The external initrd provided is larger than 4Gb. This is not a valid
configuration for a secure launch due to managing DMA protection.

======  =========================
Name:   SL_ERROR_HEAP_ZERO_OFFSET
Value:  0xc0008019
======  =========================

Description:

During a TXT heap walk an invalid/zero next table offset value was found. This
indicates the TXT heap is malformed. The TXT heap is initialized by the
pre-launch environment so the issue most likely originates there. It could also
be a sign of an attempted attack. In addition, ACM is also responsible for
manipulating parts of the TXT heap so the issue could be due to a bug in the
platform's ACM module.

======  =============================
Name:   SL_ERROR_WAKE_BLOCK_TOO_SMALL
Value:  0xc000801a
======  =============================

Description:

The AP wake block buffer passed to the MLE via the OS-MLE TXT heap table is not
large enough. This value is set by the pre-launch environment so the issue most
likely originates there. It also could be the sign of an attempted attack.

======  ===========================
Name:   SL_ERROR_MLE_BUFFER_OVERLAP
Value:  0xc000801b
======  ===========================

Description:

One of the buffers passed to the MLE via the OS-MLE TXT heap table overlaps
with the MLE image in memory. This value is set by the pre-launch environment
so the issue most likely originates there. It could also be the sign of an attempted
attack.

======  ==========================
Name:   SL_ERROR_BUFFER_BEYOND_PMR
Value:  0xc000801c
======  ==========================

Description:

One of the buffers passed to the MLE via the OS-MLE TXT heap table is not
protected by a PMR. This value is set by the pre-launch environment so the
issue most likey  originates there. It could also be the sign of an attempted
attack.

======  =============================
Name:   SL_ERROR_OS_SINIT_BAD_VERSION
Value:  0xc000801d
======  =============================

Description:

The version of the OS-SINIT TXT heap table is bad. It must be 6 or greater.
This value is set by the pre-launch environment so the issue most likely
originates there. It could also be the sign of an attempted attack. It is also
possible though very unlikely that the platform is so old that the ACM being
used requires an unsupported version.

======  =====================
Name:   SL_ERROR_EVENTLOG_MAP
Value:  0xc000801e
======  =====================

Description:

An error occurred in the secure launch module while mapping the TPM event log.
The underlying issue is memremap() failure, most likely due to a resource
shortage.

======  ========================
Name:   SL_ERROR_TPM_NUMBER_ALGS
Value:  0xc000801f
======  ========================

Description:

The TPM 2.0 event log reports an unsupported number of hashing algorithms.
Secure launch currently only supports a maximum of two: SHA1 and SHA256.

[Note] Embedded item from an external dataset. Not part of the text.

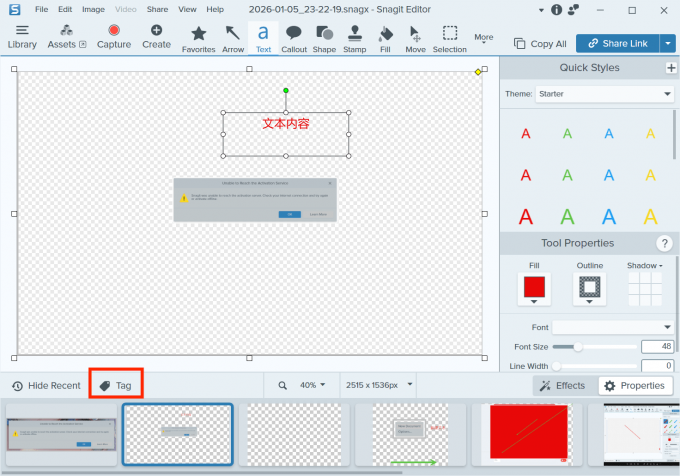Select the Arrow tool
The width and height of the screenshot is (680, 476).
(233, 38)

======  ===========================
Name:   SL_ERROR_TPM_UNKNOWN_DIGEST
Value:  0xc0008020
======  ===========================

Description:

The TPM 2.0 event log reports an unsupported hashing algorithm. Secure launch
currently only supports two algorithms: SHA1 and SHA256.

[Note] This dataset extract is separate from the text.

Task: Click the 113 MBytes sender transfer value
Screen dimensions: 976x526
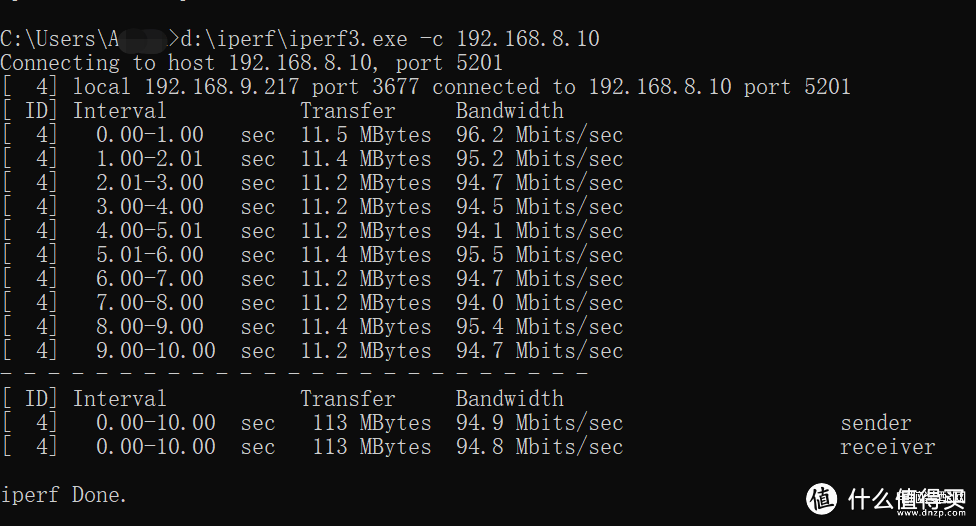Action: click(x=372, y=423)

======  ==========================
Name:   SL_ERROR_TPM_INVALID_EVENT
Value:  0xc0008021
======  ==========================

Description:

An invalid/malformed event was found in the TPM event log while reading it.
Since only trusted entities are supposed to be writing the event log, this
would indicate either a bug or a possible attack.

.. [1]
    MLE: Measured Launch Environment is the binary runtime that is measured and
    then run by the TXT SINIT ACM. The TXT MLE Development Guide describes the
    requirements for the MLE in detail.

.. [2]
    PMR: Intel VTd has a feature in the IOMMU called Protected Memory Registers.
    There are two of these registers and they allow all DMA to be blocked
    to large areas of memory. The low PMR can cover all memory below 4Gb on 2Mb
    boundaries. The high PMR can cover all RAM on the system, again on 2Mb
    boundaries. This feature is used during a secure launch by TXT.

.. [3]
    ACM: Intel's Authenticated Code Module. This is the 32b bit binary blob that
    is run securely by the GETSEC[SENTER] during a measured launch. It is described
    in the Intel documentation on TXT and versions for various chipsets are
    signed and distributed by Intel.